Opening reception: October 24, 6:30 – 8:30 p.m.

 

Ruben Nieto’s exposure to comic books in his youth has left an indelible impression on him and, by proxy, on everyone who views his current paintings. His work has an impact greater than the sum of its fragmented, reconstituted parts, including the unorthodox process by which the paintings are made. Nieto digitally “shreds” and reassembles images taken from comic books, then sends the electronic files to academically trained artists at the Beijing Academy in China, who paint the images on canvas. The paintings are returned to the United States, where Nieto applies the finishing touches. If this sounds like a solution for art making particular to the climate of late post modernist irony in the early twenty-first century, it is worth noting that Baroque artists working in the sixteenth and seventeenth centuries such as Peter Paul Rubens had legions of studio assistants painting major and minor figures and background details for their huge paintings of battle and hunting scenes. 

Nieto’s work is influenced by all the Pop Art antecedents one would expect, the most obvious being Roy Lichtenstein.
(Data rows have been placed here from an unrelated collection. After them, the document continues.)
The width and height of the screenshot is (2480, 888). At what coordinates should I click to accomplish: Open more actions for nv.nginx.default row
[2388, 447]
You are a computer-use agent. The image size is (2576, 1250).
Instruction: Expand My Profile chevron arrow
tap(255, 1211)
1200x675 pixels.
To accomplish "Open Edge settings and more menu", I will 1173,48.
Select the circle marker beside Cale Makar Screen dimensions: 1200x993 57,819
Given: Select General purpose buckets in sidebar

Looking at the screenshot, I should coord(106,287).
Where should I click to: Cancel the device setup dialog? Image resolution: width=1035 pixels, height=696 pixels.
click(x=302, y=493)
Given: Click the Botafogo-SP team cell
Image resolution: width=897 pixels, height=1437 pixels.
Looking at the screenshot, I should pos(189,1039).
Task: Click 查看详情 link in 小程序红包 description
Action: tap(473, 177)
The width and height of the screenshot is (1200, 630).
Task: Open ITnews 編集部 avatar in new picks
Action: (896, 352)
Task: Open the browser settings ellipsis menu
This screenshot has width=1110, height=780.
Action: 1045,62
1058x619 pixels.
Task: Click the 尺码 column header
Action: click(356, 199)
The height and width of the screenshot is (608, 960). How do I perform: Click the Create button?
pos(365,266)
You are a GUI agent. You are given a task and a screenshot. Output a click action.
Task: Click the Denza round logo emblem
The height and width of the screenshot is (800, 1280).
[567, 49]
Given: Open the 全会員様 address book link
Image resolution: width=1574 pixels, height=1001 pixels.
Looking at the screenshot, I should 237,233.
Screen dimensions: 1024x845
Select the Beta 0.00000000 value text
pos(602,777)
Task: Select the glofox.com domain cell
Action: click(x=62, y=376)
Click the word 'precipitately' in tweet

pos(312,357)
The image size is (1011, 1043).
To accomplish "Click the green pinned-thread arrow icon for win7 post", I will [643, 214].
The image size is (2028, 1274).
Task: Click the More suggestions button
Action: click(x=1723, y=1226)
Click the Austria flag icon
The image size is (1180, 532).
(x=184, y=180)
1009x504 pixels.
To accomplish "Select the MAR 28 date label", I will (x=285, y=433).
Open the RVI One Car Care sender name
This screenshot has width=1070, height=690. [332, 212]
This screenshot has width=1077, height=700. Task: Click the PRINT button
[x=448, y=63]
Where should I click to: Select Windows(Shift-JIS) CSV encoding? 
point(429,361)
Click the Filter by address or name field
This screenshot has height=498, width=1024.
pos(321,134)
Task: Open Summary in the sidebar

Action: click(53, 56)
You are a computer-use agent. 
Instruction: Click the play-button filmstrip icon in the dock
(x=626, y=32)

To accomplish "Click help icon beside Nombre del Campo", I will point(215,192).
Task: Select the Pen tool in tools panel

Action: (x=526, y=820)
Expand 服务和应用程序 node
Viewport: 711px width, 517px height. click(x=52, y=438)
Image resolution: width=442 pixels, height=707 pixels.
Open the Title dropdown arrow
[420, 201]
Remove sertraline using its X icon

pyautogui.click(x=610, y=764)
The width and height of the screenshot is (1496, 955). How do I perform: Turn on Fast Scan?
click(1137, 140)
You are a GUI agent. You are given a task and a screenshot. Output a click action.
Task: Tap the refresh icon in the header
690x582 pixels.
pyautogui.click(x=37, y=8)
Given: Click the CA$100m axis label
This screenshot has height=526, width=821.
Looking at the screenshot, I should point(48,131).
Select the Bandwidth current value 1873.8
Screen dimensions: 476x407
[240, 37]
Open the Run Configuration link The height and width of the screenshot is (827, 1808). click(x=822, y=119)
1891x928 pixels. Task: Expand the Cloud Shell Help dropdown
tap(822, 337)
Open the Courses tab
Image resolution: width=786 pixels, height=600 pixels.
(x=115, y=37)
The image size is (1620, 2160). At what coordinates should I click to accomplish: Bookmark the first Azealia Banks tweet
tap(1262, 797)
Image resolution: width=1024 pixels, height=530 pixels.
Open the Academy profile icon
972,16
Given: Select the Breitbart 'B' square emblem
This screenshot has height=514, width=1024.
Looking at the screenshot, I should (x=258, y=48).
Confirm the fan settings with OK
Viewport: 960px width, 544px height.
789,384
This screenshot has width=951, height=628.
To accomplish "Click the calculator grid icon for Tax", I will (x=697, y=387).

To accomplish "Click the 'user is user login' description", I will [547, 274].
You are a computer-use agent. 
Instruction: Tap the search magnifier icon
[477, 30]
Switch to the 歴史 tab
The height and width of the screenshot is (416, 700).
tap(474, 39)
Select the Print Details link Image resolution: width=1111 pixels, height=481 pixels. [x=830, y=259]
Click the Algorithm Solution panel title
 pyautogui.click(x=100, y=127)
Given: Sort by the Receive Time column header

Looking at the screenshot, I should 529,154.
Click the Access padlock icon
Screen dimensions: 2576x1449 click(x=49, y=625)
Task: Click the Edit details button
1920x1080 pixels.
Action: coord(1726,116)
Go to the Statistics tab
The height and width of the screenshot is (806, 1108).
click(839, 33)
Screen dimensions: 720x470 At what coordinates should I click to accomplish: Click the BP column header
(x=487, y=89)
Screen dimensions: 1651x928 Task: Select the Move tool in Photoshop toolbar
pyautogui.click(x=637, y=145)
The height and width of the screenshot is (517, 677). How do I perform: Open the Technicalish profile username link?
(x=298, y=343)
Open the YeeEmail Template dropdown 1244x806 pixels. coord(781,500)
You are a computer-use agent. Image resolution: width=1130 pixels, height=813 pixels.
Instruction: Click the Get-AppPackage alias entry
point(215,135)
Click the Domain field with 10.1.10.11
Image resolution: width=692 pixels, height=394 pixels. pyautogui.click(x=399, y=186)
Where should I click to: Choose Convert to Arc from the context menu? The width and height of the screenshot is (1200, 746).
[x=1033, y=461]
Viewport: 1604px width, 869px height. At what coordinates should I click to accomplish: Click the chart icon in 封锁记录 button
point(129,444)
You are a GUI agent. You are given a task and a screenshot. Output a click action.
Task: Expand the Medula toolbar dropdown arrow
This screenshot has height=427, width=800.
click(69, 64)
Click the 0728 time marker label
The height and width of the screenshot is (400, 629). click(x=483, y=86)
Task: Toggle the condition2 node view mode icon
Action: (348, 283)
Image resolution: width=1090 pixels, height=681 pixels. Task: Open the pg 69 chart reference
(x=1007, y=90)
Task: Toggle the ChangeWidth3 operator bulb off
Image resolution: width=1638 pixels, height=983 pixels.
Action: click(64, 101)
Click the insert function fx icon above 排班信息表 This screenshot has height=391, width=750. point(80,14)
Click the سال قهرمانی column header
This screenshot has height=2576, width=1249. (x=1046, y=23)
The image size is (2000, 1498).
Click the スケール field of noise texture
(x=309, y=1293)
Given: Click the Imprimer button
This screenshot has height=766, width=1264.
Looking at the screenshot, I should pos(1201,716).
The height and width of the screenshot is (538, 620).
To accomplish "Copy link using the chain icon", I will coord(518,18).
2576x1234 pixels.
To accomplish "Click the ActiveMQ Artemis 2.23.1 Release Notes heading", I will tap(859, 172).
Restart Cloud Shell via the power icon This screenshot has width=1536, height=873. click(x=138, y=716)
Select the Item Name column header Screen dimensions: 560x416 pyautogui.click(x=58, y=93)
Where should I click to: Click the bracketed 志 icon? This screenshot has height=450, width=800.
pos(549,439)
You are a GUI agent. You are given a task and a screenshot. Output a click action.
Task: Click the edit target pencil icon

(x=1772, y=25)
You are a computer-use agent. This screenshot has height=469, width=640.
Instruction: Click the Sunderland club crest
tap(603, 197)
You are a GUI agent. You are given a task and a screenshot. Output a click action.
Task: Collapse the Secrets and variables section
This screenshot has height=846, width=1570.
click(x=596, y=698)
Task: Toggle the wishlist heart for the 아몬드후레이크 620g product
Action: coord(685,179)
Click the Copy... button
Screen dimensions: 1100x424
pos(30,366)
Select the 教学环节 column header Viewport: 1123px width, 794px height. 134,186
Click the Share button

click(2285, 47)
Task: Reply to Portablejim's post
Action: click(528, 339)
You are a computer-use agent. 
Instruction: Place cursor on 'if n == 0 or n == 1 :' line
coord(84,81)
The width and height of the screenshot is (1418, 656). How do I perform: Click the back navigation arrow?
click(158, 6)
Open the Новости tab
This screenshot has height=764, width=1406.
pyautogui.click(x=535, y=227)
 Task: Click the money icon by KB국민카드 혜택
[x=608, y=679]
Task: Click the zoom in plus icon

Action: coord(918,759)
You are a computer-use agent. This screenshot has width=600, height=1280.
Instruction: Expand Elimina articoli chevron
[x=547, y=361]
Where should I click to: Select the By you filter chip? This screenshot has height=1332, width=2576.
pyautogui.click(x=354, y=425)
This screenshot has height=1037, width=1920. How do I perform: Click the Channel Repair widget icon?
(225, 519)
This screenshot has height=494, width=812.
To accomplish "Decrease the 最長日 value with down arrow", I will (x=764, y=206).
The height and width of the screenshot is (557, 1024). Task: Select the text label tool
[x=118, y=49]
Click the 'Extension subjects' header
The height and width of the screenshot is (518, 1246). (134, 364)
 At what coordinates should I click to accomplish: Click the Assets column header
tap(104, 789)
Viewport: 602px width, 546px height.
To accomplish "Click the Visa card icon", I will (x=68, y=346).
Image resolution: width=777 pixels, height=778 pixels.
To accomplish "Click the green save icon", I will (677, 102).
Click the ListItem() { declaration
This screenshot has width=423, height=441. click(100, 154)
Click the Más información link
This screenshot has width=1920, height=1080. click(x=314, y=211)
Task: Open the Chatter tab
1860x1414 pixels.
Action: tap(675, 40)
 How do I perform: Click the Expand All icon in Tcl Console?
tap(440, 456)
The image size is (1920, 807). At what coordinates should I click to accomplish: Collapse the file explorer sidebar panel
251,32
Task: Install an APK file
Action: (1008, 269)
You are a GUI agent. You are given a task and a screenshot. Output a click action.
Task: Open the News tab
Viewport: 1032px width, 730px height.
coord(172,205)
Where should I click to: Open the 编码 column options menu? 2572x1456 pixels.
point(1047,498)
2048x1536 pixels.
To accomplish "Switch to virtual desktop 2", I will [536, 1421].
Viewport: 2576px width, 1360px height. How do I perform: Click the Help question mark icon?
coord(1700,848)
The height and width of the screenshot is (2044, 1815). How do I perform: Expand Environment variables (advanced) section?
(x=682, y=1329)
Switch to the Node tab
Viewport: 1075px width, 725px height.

But, in a way that could only be done by an individual looking at American popular culture from the vantage point of growing up in another country, Nieto places his fragmented comic book–derived imagery in compositions influenced by Abstract Expressionism. The result resembles comic book tableau homages to major mid-twentieth century artists like Jackson Pollock, Willem de Kooning, Robert Motherwell, and Clyfford Still. The titles of Neito’s work humorously reflect these influences, sometimes slyly referencing pictorial problems faced by members of the aforementioned group. By contrast, twentieth-century Italian artist and poet Domenico “Mimmo” Rotella is not usually mentioned in conjunction with Nieto’s work. But Rotella physically fragmented and collaged posters and the paper from billboards, resulting in images similar to Nieto’s work. By the time Pop Art was beginning to be embraced in the United States in the early- to mid-1960s, Rotella was already deconstructing similar imagery. 

Although Nieto’s paintings only hint at narrative, he refuses to eschew it entirely. As viewers attempt to find it, however, they realize that by simply prompting them to engage in this activity, the painting is already accomplishing what good paintings do.